STATED TASK: Convert the entries below into a numbered list, one line per item, leaving out the blank lines.

GIVEN DATA:
::::
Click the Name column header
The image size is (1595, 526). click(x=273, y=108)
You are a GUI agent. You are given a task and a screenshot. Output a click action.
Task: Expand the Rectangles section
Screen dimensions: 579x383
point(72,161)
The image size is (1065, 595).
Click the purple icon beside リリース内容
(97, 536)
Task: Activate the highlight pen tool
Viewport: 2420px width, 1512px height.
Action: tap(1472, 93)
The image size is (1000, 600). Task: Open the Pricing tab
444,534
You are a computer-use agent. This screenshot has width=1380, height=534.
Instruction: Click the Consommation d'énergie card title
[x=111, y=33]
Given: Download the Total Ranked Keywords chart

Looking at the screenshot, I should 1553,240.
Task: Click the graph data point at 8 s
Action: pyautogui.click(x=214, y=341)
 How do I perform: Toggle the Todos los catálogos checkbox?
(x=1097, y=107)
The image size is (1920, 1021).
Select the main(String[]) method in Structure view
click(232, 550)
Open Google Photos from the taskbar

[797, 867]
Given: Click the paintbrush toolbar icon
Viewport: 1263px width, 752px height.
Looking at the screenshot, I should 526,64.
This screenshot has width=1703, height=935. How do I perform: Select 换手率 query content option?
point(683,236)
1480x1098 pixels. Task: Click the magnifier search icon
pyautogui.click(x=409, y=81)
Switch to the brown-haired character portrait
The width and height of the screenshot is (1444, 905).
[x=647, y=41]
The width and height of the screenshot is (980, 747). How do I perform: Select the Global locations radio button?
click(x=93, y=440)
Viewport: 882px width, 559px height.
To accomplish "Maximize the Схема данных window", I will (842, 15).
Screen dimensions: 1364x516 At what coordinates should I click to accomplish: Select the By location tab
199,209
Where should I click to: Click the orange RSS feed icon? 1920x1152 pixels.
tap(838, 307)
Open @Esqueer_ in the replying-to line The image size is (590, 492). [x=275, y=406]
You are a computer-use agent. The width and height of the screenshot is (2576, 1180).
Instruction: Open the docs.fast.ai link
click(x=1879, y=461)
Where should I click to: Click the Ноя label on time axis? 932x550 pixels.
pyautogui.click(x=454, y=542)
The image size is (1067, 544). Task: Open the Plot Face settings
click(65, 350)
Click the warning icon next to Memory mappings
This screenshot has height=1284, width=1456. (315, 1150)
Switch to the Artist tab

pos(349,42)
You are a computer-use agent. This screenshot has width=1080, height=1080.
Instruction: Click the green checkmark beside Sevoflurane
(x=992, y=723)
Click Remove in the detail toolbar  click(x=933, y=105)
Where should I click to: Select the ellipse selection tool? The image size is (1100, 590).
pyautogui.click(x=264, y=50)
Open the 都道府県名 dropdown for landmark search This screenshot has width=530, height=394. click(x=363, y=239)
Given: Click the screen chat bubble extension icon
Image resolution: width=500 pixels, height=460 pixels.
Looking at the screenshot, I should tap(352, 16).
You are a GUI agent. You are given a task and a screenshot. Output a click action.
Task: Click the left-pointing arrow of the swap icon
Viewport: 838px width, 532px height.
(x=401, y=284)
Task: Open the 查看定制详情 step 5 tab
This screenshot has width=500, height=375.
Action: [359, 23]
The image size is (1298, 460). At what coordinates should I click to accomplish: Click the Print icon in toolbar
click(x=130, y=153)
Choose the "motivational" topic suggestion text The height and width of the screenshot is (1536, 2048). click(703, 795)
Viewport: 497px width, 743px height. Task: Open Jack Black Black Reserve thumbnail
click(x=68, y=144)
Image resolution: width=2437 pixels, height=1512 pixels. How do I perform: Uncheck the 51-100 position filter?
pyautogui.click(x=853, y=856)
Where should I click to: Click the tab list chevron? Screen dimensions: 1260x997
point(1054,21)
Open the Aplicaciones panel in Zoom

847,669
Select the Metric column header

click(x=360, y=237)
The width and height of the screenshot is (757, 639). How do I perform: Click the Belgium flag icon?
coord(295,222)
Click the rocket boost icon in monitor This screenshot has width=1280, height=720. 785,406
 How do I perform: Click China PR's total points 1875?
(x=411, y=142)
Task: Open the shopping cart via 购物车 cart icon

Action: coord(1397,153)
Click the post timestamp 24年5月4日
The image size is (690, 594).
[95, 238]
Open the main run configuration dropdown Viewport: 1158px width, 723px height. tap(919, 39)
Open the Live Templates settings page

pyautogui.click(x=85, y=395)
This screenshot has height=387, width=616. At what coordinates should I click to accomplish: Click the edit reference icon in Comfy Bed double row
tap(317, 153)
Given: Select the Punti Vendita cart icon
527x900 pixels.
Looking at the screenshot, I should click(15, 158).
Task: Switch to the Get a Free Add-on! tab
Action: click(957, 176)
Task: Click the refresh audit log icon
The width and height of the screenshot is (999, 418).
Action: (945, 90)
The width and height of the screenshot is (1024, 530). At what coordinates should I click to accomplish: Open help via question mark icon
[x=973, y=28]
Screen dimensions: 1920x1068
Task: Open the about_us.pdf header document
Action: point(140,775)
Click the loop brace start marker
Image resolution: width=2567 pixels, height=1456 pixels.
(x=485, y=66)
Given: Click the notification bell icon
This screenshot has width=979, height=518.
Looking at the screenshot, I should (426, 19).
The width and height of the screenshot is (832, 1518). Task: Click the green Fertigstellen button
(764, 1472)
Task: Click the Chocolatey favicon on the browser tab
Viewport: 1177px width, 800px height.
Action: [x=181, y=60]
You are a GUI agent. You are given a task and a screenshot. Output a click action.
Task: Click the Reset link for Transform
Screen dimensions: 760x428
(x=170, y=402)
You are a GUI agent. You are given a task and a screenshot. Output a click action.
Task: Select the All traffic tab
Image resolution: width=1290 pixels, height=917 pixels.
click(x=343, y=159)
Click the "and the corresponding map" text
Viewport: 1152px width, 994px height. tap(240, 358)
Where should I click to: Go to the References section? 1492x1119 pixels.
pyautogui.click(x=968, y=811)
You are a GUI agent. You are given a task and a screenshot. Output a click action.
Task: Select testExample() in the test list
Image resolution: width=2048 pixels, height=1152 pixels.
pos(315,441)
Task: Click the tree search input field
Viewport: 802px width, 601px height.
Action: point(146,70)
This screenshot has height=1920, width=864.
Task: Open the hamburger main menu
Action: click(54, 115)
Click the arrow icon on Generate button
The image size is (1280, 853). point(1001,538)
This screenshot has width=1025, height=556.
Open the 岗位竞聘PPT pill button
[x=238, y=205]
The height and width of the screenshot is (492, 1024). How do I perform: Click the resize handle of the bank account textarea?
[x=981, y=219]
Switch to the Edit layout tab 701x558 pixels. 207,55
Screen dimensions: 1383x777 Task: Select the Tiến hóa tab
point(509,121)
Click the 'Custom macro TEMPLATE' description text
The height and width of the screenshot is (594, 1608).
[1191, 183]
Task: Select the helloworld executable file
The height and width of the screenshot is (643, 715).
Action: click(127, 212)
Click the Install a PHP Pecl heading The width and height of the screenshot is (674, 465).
::::
RESULT:
1. Click the Name column header
2. The image size is (1595, 526). click(x=273, y=108)
3. You are a GUI agent. You are given a task and a screenshot. Output a click action.
4. Task: Expand the Rectangles section
5. Screen dimensions: 579x383
6. point(72,161)
7. The image size is (1065, 595).
8. Click the purple icon beside リリース内容
9. (97, 536)
10. Task: Activate the highlight pen tool
11. Viewport: 2420px width, 1512px height.
12. Action: tap(1472, 93)
13. The image size is (1000, 600). Task: Open the Pricing tab
14. 444,534
15. You are a computer-use agent. This screenshot has width=1380, height=534.
16. Instruction: Click the Consommation d'énergie card title
17. [x=111, y=33]
18. Given: Download the Total Ranked Keywords chart
19. Looking at the screenshot, I should 1553,240.
20. Task: Click the graph data point at 8 s
21. Action: pyautogui.click(x=214, y=341)
22.  How do I perform: Toggle the Todos los catálogos checkbox?
23. (x=1097, y=107)
24. The image size is (1920, 1021).
25. Select the main(String[]) method in Structure view
26. click(232, 550)
27. Open Google Photos from the taskbar
28. [797, 867]
29. Given: Click the paintbrush toolbar icon
30. Viewport: 1263px width, 752px height.
31. Looking at the screenshot, I should 526,64.
32. This screenshot has width=1703, height=935. How do I perform: Select 换手率 query content option?
33. point(683,236)
34. 1480x1098 pixels. Task: Click the magnifier search icon
35. pyautogui.click(x=409, y=81)
36. Switch to the brown-haired character portrait
37. The width and height of the screenshot is (1444, 905).
38. [x=647, y=41]
39. The width and height of the screenshot is (980, 747). How do I perform: Select the Global locations radio button?
40. click(x=93, y=440)
41. Viewport: 882px width, 559px height.
42. To accomplish "Maximize the Схема данных window", I will (842, 15).
43. Screen dimensions: 1364x516 At what coordinates should I click to accomplish: Select the By location tab
44. 199,209
45. Where should I click to: Click the orange RSS feed icon? 1920x1152 pixels.
46. tap(838, 307)
47. Open @Esqueer_ in the replying-to line The image size is (590, 492). [x=275, y=406]
48. You are a computer-use agent. The width and height of the screenshot is (2576, 1180).
49. Instruction: Open the docs.fast.ai link
50. click(x=1879, y=461)
51. Where should I click to: Click the Ноя label on time axis? 932x550 pixels.
52. pyautogui.click(x=454, y=542)
53. The image size is (1067, 544). Task: Open the Plot Face settings
54. click(65, 350)
55. Click the warning icon next to Memory mappings
56. This screenshot has height=1284, width=1456. (315, 1150)
57. Switch to the Artist tab
58. pos(349,42)
59. You are a computer-use agent. This screenshot has width=1080, height=1080.
60. Instruction: Click the green checkmark beside Sevoflurane
61. (x=992, y=723)
62. Click Remove in the detail toolbar  click(x=933, y=105)
63. Where should I click to: Select the ellipse selection tool? The image size is (1100, 590).
64. pyautogui.click(x=264, y=50)
65. Open the 都道府県名 dropdown for landmark search This screenshot has width=530, height=394. click(x=363, y=239)
66. Given: Click the screen chat bubble extension icon
67. Image resolution: width=500 pixels, height=460 pixels.
68. Looking at the screenshot, I should tap(352, 16).
69. You are a GUI agent. You are given a task and a screenshot. Output a click action.
70. Task: Click the left-pointing arrow of the swap icon
71. Viewport: 838px width, 532px height.
72. (x=401, y=284)
73. Task: Open the 查看定制详情 step 5 tab
74. This screenshot has width=500, height=375.
75. Action: [359, 23]
76. The image size is (1298, 460). At what coordinates should I click to accomplish: Click the Print icon in toolbar
77. click(x=130, y=153)
78. Choose the "motivational" topic suggestion text The height and width of the screenshot is (1536, 2048). click(703, 795)
79. Viewport: 497px width, 743px height. Task: Open Jack Black Black Reserve thumbnail
80. click(x=68, y=144)
81. Image resolution: width=2437 pixels, height=1512 pixels. How do I perform: Uncheck the 51-100 position filter?
82. pyautogui.click(x=853, y=856)
83. Where should I click to: Click the tab list chevron? Screen dimensions: 1260x997
84. point(1054,21)
85. Open the Aplicaciones panel in Zoom
86. 847,669
87. Select the Metric column header
88. click(x=360, y=237)
89. The width and height of the screenshot is (757, 639). How do I perform: Click the Belgium flag icon?
90. coord(295,222)
91. Click the rocket boost icon in monitor This screenshot has width=1280, height=720. 785,406
92.  How do I perform: Click China PR's total points 1875?
93. (x=411, y=142)
94. Task: Open the shopping cart via 购物车 cart icon
95. Action: coord(1397,153)
96. Click the post timestamp 24年5月4日
97. The image size is (690, 594).
98. [95, 238]
99. Open the main run configuration dropdown Viewport: 1158px width, 723px height. tap(919, 39)
100. Open the Live Templates settings page
101. pyautogui.click(x=85, y=395)
102. This screenshot has height=387, width=616. At what coordinates should I click to accomplish: Click the edit reference icon in Comfy Bed double row
103. tap(317, 153)
104. Given: Select the Punti Vendita cart icon
105. 527x900 pixels.
106. Looking at the screenshot, I should click(15, 158).
107. Task: Switch to the Get a Free Add-on! tab
108. Action: click(957, 176)
109. Task: Click the refresh audit log icon
110. The width and height of the screenshot is (999, 418).
111. Action: (945, 90)
112. The width and height of the screenshot is (1024, 530). At what coordinates should I click to accomplish: Open help via question mark icon
113. [x=973, y=28]
114. Screen dimensions: 1920x1068
115. Task: Open the about_us.pdf header document
116. Action: point(140,775)
117. Click the loop brace start marker
118. Image resolution: width=2567 pixels, height=1456 pixels.
119. (x=485, y=66)
120. Given: Click the notification bell icon
121. This screenshot has width=979, height=518.
122. Looking at the screenshot, I should (426, 19).
123. The width and height of the screenshot is (832, 1518). Task: Click the green Fertigstellen button
124. (764, 1472)
125. Task: Click the Chocolatey favicon on the browser tab
126. Viewport: 1177px width, 800px height.
127. Action: [x=181, y=60]
128. You are a GUI agent. You are given a task and a screenshot. Output a click action.
129. Task: Click the Reset link for Transform
130. Screen dimensions: 760x428
131. (x=170, y=402)
132. You are a GUI agent. You are given a task and a screenshot. Output a click action.
133. Task: Select the All traffic tab
134. Image resolution: width=1290 pixels, height=917 pixels.
135. click(x=343, y=159)
136. Click the "and the corresponding map" text
137. Viewport: 1152px width, 994px height. tap(240, 358)
138. Where should I click to: Go to the References section? 1492x1119 pixels.
139. pyautogui.click(x=968, y=811)
140. You are a GUI agent. You are given a task and a screenshot. Output a click action.
141. Task: Select testExample() in the test list
142. Image resolution: width=2048 pixels, height=1152 pixels.
143. pos(315,441)
144. Task: Click the tree search input field
145. Viewport: 802px width, 601px height.
146. Action: point(146,70)
147. This screenshot has height=1920, width=864.
148. Task: Open the hamburger main menu
149. Action: click(54, 115)
150. Click the arrow icon on Generate button
151. The image size is (1280, 853). point(1001,538)
152. This screenshot has width=1025, height=556.
153. Open the 岗位竞聘PPT pill button
154. [x=238, y=205]
155. The height and width of the screenshot is (492, 1024). How do I perform: Click the resize handle of the bank account textarea?
156. [x=981, y=219]
157. Switch to the Edit layout tab 701x558 pixels. 207,55
158. Screen dimensions: 1383x777 Task: Select the Tiến hóa tab
159. point(509,121)
160. Click the 'Custom macro TEMPLATE' description text
161. The height and width of the screenshot is (594, 1608).
162. [1191, 183]
163. Task: Select the helloworld executable file
164. The height and width of the screenshot is (643, 715).
165. Action: click(127, 212)
166. Click the Install a PHP Pecl heading The width and height of the screenshot is (674, 465).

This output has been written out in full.